> [TASK] Reproduce the entries below exactly, but only from the line containing "November 2015 (67, 2264)" to the line containing "May 2018 (52, 1678)", inclusive.
▼
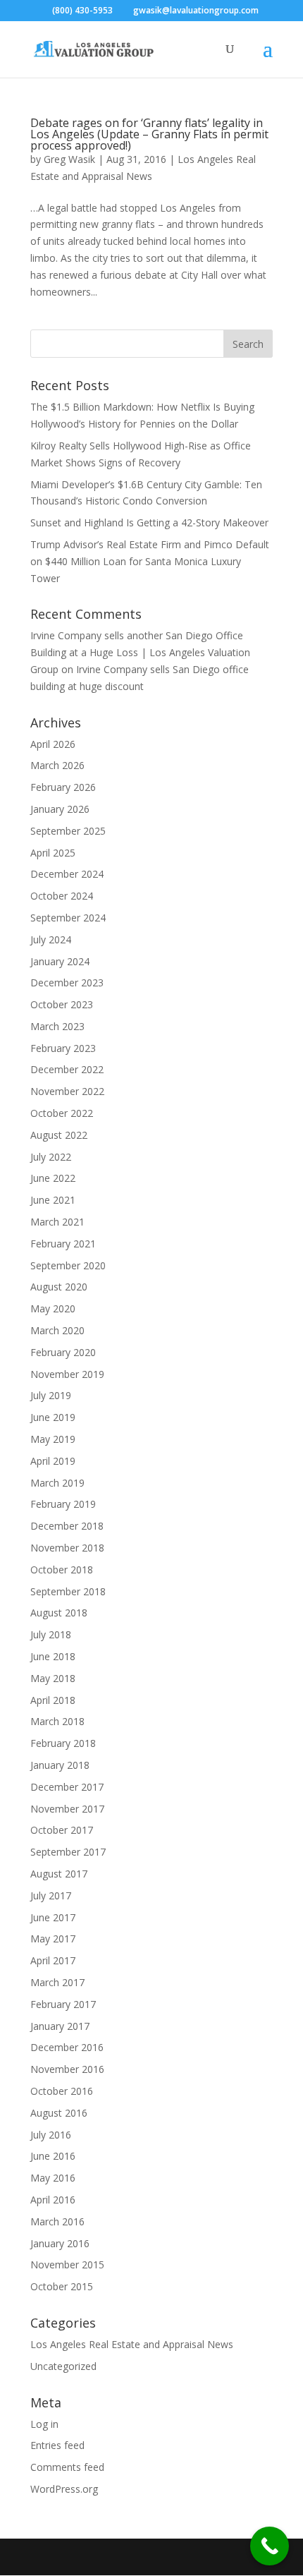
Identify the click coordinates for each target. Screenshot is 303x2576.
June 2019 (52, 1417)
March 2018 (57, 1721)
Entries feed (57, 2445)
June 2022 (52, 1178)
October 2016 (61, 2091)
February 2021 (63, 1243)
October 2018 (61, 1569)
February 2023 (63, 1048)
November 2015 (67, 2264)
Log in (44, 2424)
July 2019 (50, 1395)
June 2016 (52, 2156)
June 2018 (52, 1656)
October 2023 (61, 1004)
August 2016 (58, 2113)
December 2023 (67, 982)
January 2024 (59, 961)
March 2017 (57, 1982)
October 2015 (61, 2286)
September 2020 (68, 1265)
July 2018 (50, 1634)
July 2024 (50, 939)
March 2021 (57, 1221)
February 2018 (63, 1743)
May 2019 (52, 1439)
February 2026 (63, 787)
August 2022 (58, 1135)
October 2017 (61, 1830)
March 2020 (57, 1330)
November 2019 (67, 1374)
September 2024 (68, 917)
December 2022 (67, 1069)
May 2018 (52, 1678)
▲
▼
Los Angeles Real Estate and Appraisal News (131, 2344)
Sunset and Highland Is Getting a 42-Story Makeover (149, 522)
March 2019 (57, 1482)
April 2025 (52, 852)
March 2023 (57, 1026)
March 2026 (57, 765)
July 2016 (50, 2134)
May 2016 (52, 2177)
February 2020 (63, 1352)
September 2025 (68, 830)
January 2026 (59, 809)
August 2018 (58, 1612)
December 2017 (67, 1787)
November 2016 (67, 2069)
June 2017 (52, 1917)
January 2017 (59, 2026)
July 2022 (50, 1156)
▲
> [ANSWER TO THE EXERCISE]
November 2015 (67, 2264)
Log in (44, 2424)
July 2019 (50, 1395)
June 2016 (52, 2156)
June 2018 (52, 1656)
October 2023 (61, 1004)
August 2016 (58, 2113)
December 2023 (67, 982)
January 2024 (59, 961)
March 2017 (57, 1982)
October 2015 (61, 2286)
September 2020 (68, 1265)
July 2018 (50, 1634)
July 2024 (50, 939)
March 2021 (57, 1221)
February 2018 (63, 1743)
May 2019 (52, 1439)
February 2026 (63, 787)
August 2022 (58, 1135)
October 2017 (61, 1830)
March 2020 (57, 1330)
November 2019 (67, 1374)
September 2024 (68, 917)
December 2022 (67, 1069)
May 2018 (52, 1678)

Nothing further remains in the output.